Why the result produce from the model on demo huggingface different with the model inference in local
khangnguyenhuu opened this issue · comments
Hey, thanks for your work, but i have a question, when i use demo on huggingface it produce the result different than when i use it locally
I use beam search with numbeam = 3, repetition penalty = 1.2, with the same prompt and same input, weight from link https://huggingface.co/openbmb/MiniCPM-V-2, and i saw that the result from huggingface demo is better than local
My GPU card is not enought to load weight so i use accelerate and tutorial from this link https://github.com/OpenBMB/MiniCPM-V/blob/main/docs/inference_on_multiple_gpus.md to load and inference
Below is my using script:
# test.py
import torch
from PIL import Image
from transformers import AutoModel, AutoTokenizer
from accelerate import dispatch_model, infer_auto_device_map
def load_model(checkpoint):
from accelerate import init_empty_weights, infer_auto_device_map, load_checkpoint_in_model, dispatch_model
from transformers import AutoConfig
max_memory_each_gpu = '10GiB' # Define the maximum memory to use on each gpu, here we suggest using a balanced value, because the weight is not everything, the intermediate activation value also uses GPU memory (10GiB < 16GiB)

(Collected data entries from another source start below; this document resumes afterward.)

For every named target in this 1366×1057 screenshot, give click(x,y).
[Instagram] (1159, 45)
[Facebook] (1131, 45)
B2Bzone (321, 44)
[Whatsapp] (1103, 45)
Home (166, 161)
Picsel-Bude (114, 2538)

gpu_device_ids = [0, 1, 2] # Define which gpu to use (now we have two GPUs, each has 16GiB memory)
no_split_module_classes = ["LlamaDecoderLayer"]
max_memory = {
device_id: max_memory_each_gpu for device_id in gpu_device_ids
}
config = AutoConfig.from_pretrained(
checkpoint,
trust_remote_code=True
)
with init_empty_weights():
model = AutoModel.from_config(
config,
torch_dtype=torch.float16,
trust_remote_code=True
)
print(model)
device_map = infer_auto_device_map(
model,
max_memory=max_memory, no_split_module_classes=no_split_module_classes
)
print("auto determined device_map", device_map)

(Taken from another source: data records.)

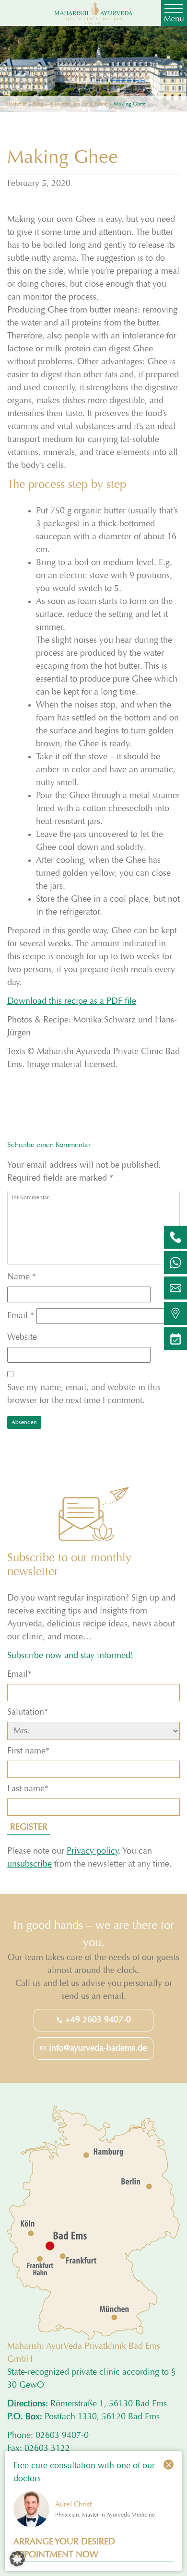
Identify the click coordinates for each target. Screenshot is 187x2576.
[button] (17, 2558)
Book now (93, 1379)
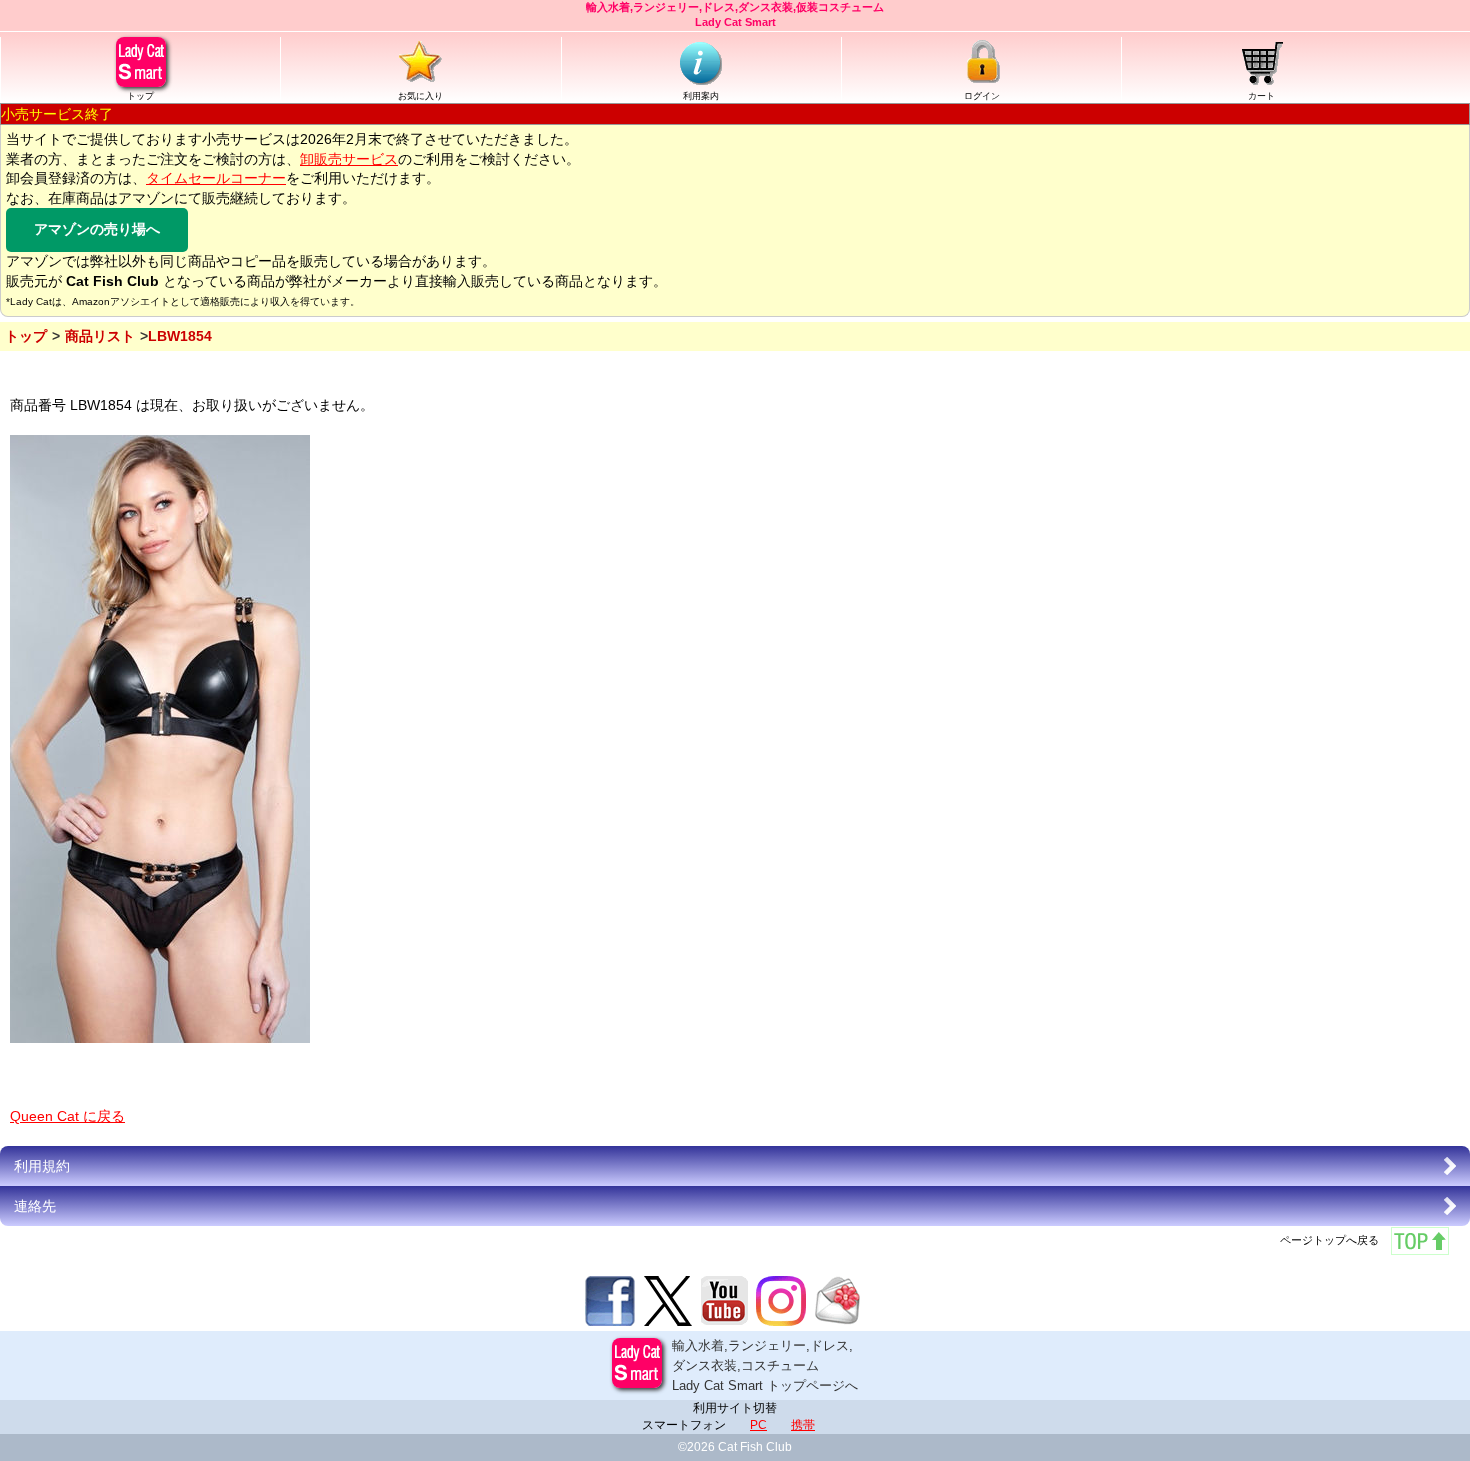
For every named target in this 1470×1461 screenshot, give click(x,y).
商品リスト (100, 336)
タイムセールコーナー (216, 178)
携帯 (803, 1425)
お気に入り (420, 96)
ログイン (982, 96)
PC (758, 1425)
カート (1261, 96)
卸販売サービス (349, 159)
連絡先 (35, 1206)
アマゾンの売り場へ (97, 229)
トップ (140, 96)
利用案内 (701, 96)
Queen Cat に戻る (67, 1116)
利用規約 (42, 1166)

device_map["llm.model.embed_tokens"] = 0
device_map["llm.model.layers.0"] = 0
device_map["llm.model.layers.15"] = 1
device_map["llm.model.layers.16"] = 1
device_map["llm.model.layers.17"] = 1
device_map["llm.model.layers.18"] = 1
device_map["llm.lm_head"] = 0
device_map["vpm"] = 1
device_map["resampler"] = 1
print("modified device_map", device_map)
print(checkpoint)
load_checkpoint_in_model(
model,
"/root/.cache/huggingface/hub/models--openbmb--MiniCPM-Llama3-V-2_5/snapshots/21b10cdb728c15a5aa7c616732f049927aab1af3/",
device_map=device_map)
model = dispatch_model(
model,
device_map=device_map
)
torch.set_grad_enabled(False)
return model
print(model.hf_device_map)
tokenizer = AutoTokenizer.from_pretrained('openbmb/MiniCPM-Llama3-V-2_5', trust_remote_code=True, device_map="auto")
print(tokenizer.chat_template)
model.eval()
image = Image.open('image_path.jpg').convert('RGB')

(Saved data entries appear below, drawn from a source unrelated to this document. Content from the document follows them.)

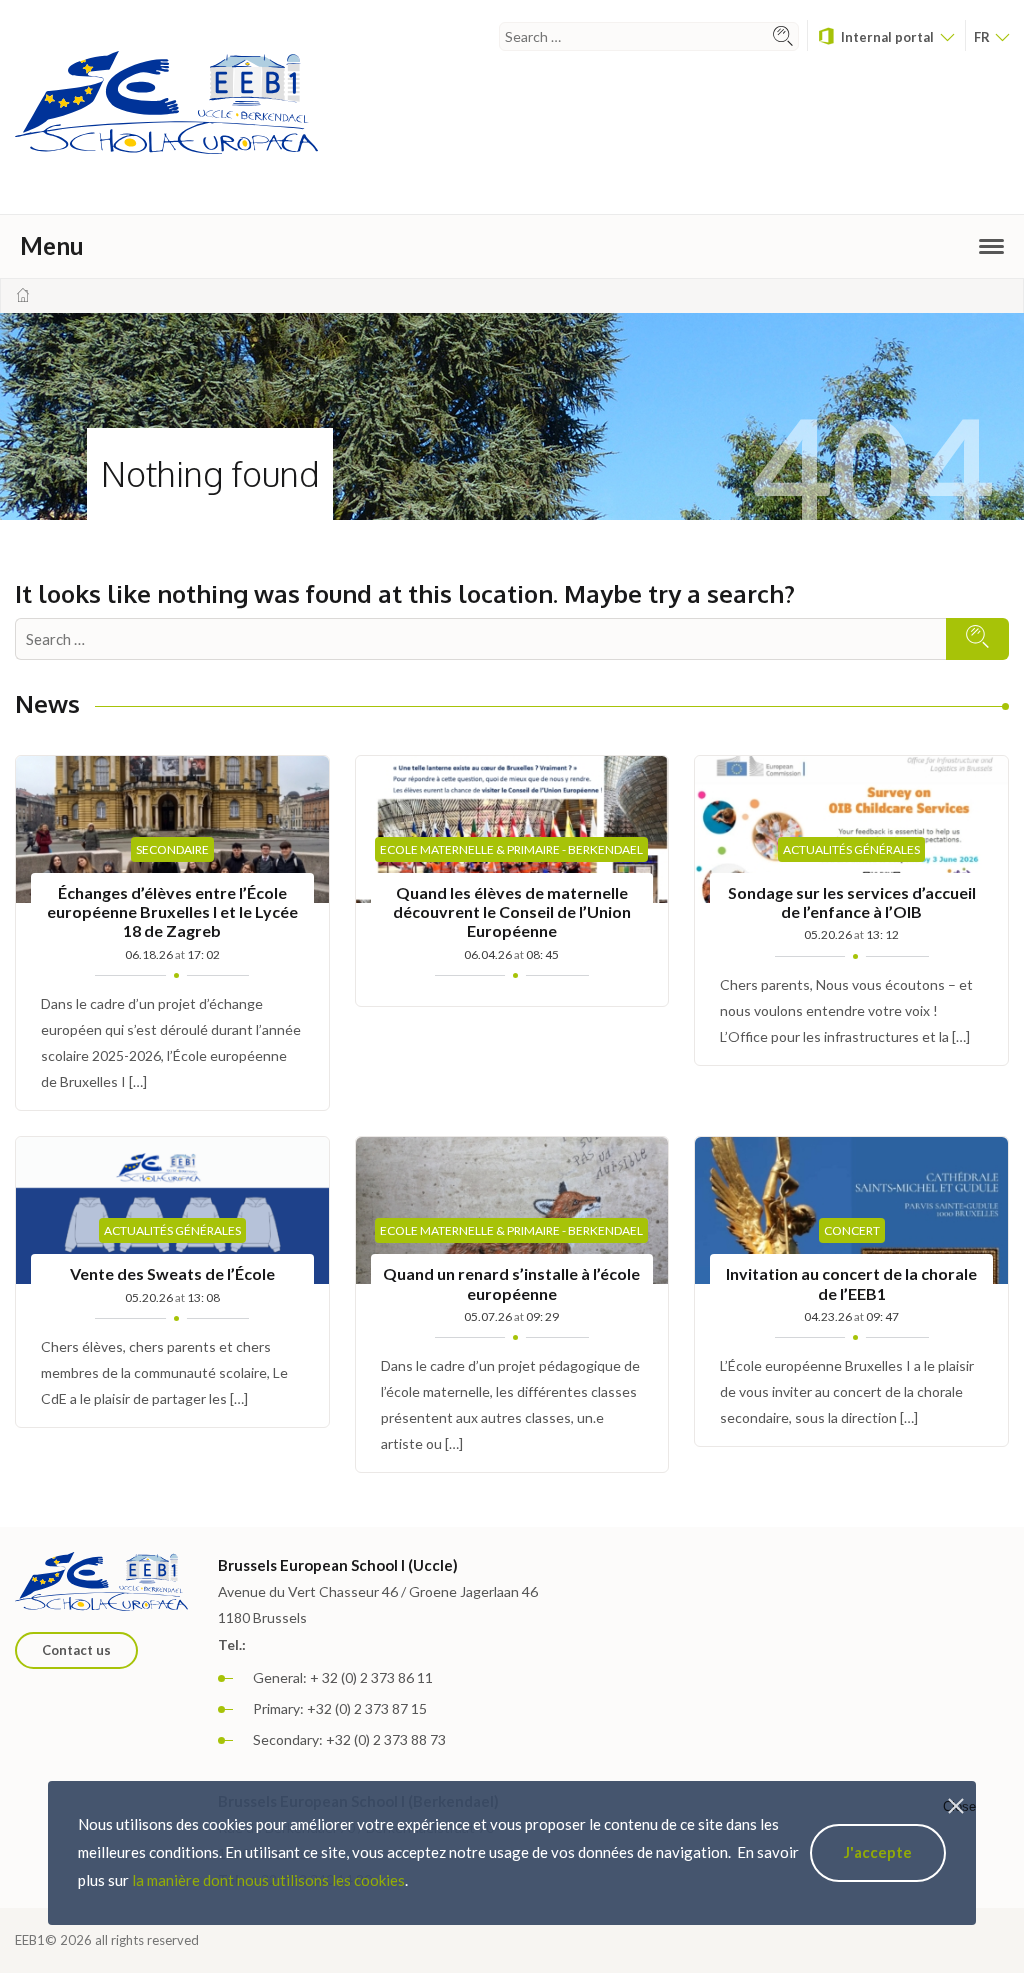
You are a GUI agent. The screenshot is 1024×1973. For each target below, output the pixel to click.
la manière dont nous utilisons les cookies (268, 1880)
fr (983, 37)
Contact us (76, 1650)
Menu (52, 245)
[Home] (23, 294)
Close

question = "extract data from this image receipt, return only json without any additional text or Markdown formatting with the following keys:\n`total_quantity`: total quantity of products in this invoice\n`time`: time of exporting this receipt, in timestamp format\n`type`: category of the merchant\n`total_money`: total amount in this invoice\n`products`: A list of objects containing the following keys (keys in the bracket): (`product_vat`: VAT applied to the product purchased in this invoice, `product_discount_money`: discount amount for the product in this invoice, `product_code`: code of the product purchased in this invoice, `product_discount_retail_money`: retail discount amount for the product, `product_original_price`: original amount to be paid for the product in this invoice (before any discounts or taxes), `product_discount_price`: price after discount applied to the product, `product_discount_wholesale_money`: wholesale discount amount for the product, `product_name`: name of the product purchased in this invoice, `product_total_original_money`: total original amount to be paid for the product in this invoice (before any discounts or taxes), `product_amount`: amount of the product purchased in this invoice, `product_unit_price`: price per unit of the product purchased in this invoice, `product_total_money`: total amount to be paid for the product in this invoice)\n`staff`: name or ID of the staff exporting this invoice, printed in this invoice\n`tax_number`: taxation number displayed on this receipt\n`name`: title of the store exporting the receipt\n`receipt_number`: serial number of this receipt\n`date`: date of exporting this receipt\nReturn blank if you unsure about any information"
msgs = [{'role': 'user', 'content': question}]
res = model.chat(
image=image,
msgs=msgs,
tokenizer=tokenizer,
sampling=False,
temperature=0.8,
repetition_penalty=1.2,
num_beams=3,
max_new_tokens=4096
)
print("res", res)
Hi, which demo are you using? We have two versions, one for 2.0 and one for 2.5.